Cuando los miembros del segundo partido ocupan puestos de dirección en cualquier tipo de asociación; la corrupción allí deja de ser un fenómeno aislado, para convertirse en un problema intrínseco. Ello así, pues como indica Enrique Dussel, la esencia de la corrupción es precisamente ese ejercicio auto-referenciado del poder delegado, como si se tratara de un derecho o facultad propia. La desvinculación por parte de quienes ejercitan una autoridad delegada frente al colectivo del que emana esa autoridad, es la definición más básica de corrupción. El resto, no son más que distintos tipos de manifestaciones que irán desde el autoritarismo, al atornillamiento, al nepotismo, al aprovechamiento indebido y hasta el pillaje descarado. En cualquier tipo de asociación humana, la corrupción es hija de esa usurpación del poder que emana del colectivo, por los personeros que practican un poder auto-referenciado.
Quienes nos cuestionamos cómo reformular el quehacer político puertorriqueño ante esta coyuntura tan extrema y dificultosa en la que vivimos, debiéramos preguntarnos si esa fractura y no otra se ha convertido en la división fundamental que existe hoy por hoy en nuestro país. Aceptar que más allá de los discursos políticos, el país está dividido entre quienes honestamente creen en que el progreso se alcanza a través del servicio sacrificado y comprometido con la comunidad, y aquellas personas que indecorosamente viven de su individualismo oportunista e inescrupuloso a costa de los otros. Los últimos como un cáncer, posicionados ampliamente en cualquier y todo tipo de escenario en el cual puedan aprovecharse y disponer de los recursos colectivos, hace décadas vienen pudriéndonos el país a pasos agigantados. En gran parte debido a la virulenta y omnipresente propagación de tales, el país ha tocado fondo.
No sé, pero quizás no se trata ya a este nivel de identificarnos principalmente en cuanto a nuestras preferencias ideológicas, y ni siquiera entre izquierdas y derechas; sino a base de si estamos con el partido de la honradez o el de la busconería. Pienso que hemos degenerado a un nivel de desarrollo político tan básico y tan primitivo, que posiblemente debemos comenzar por reconocer que independientemente de las formas de pensar de cada cual; en los más diversos sectores del espectro político y social hay personas honestas que se adhieren a un proceder ético fundamental y a un compromiso solidario con lo que honradamente entienden es el bienestar común, y personas deshonestas y amorales que lo que buscan es adelantar los intereses personales suyos y los de sus cuadrillas.

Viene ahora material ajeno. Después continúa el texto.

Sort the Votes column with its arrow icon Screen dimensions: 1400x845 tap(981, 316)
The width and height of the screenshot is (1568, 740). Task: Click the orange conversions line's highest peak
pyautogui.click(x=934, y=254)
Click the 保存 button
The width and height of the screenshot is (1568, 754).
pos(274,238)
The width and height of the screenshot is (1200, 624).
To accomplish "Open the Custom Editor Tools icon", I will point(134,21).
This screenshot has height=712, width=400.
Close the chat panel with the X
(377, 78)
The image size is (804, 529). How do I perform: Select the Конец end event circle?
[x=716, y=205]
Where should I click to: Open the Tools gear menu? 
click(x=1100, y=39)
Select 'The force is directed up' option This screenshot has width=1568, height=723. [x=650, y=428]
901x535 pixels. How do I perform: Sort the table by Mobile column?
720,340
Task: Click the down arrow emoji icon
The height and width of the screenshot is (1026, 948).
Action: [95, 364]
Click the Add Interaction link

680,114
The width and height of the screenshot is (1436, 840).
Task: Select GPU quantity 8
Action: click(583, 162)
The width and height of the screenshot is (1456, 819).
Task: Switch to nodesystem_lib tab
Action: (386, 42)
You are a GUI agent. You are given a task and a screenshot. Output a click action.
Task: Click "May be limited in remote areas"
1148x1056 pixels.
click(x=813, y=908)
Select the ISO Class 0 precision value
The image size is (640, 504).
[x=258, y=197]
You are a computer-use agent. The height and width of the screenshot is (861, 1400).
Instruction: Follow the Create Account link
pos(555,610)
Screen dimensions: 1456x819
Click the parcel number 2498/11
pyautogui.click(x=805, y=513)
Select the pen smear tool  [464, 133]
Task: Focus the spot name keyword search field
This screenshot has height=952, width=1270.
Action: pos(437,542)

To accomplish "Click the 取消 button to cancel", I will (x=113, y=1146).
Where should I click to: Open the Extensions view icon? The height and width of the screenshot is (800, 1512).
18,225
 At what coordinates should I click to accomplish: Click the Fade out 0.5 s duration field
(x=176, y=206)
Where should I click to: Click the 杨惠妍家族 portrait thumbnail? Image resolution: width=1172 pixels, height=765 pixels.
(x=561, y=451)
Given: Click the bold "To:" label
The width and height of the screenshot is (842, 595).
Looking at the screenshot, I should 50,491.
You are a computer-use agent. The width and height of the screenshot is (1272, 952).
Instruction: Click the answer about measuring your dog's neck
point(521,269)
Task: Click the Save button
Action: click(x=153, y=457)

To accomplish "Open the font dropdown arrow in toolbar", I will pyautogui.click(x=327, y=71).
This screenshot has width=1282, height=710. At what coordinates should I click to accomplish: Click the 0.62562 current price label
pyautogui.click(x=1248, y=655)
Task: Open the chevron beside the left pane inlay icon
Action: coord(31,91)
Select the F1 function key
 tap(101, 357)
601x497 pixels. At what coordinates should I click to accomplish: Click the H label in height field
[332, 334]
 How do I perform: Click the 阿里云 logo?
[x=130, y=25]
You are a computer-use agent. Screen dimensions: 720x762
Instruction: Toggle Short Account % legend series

Actualmente, los unos y los otros se encuentran forzosamente entremezclados en el obsceno sistema de partidos existentes. Quizás, en estos momentos, de la capacidad de unir a los primeros en agendas y pactos elementales concertados contra el monopolio de los segundos, dependa nuestra salvación como nación. Tal vez sea hora de deslindar los campos, y fundar una nueva política verdadera e intransigentemente bipartidista, que permita a los apóstoles de la honradez expulsar por fin a los mercaderes de privilegios de nuestros templos.